Gloomy Forecasts of 'Super-Spreader' Schools Shot Down by Hard Data

Share

Reopening schools have not become the coronavirus super-spreaders that officials feared, according to Brown University economist Emily Oster.

“It’s now October,” Oster wrote in an Atlantic Op-Ed.

“We are starting to get an evidence-based picture of how school reopenings and remote learning are going … and the evidence is pointing in one direction. Schools do not, in fact, appear to be major spreaders of COVID-19.”

Oster wrote that she has been collecting data on 200,000 schoolchildren in 47 states in collaboration with data scientists at the technology company Qualtrics.

This data, which is from the last two weeks of September, found that students had an infection rate of 0.13 percent and staff had an infection rate of 0.24 percent.

Trending:
Watch: Biden Just Had a 'Very Fine People on Both Sides' Moment That Could Cause Him Big Trouble

“That’s about 1.3 infections over two weeks in a school of 1,000 kids, or 2.2 infections over two weeks in a group of 1,000 staff,” Oster wrote.

“Even in high-risk areas of the country, the student rates were well under half a percent.”

Oster pointed out that other data show low infection rates as well, with Texas reporting 1,490 student cases out of an estimated 1,080,317 students — a rate of only 0.14 percent. Reported staff cases were at 0.10 percent, she said.

“These numbers are not zero, which for some people means the numbers are not good enough,” she wrote.

“But zero was never a realistic expectation. We know that children can get COVID-19, even if they do tend to have less serious cases. Even if there were no spread in schools, we’d see some cases, because students and teachers can contract the disease off campus. But the numbers are small — smaller than what many had [forecast].”

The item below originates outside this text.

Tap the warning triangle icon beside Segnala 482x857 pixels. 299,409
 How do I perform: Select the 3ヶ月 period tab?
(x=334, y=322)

“One might argue, again, that any risk is too great, and that schools must be completely safe before local governments move to reopen them,” she continued, adding that this “approach ignores the enormous costs to children from closed schools.”

Content created by The Daily Caller News Foundation is available without charge to any eligible news publisher that can provide a large audience. For licensing opportunities of their original content, please contact licensing@dailycallernewsfoundation.org.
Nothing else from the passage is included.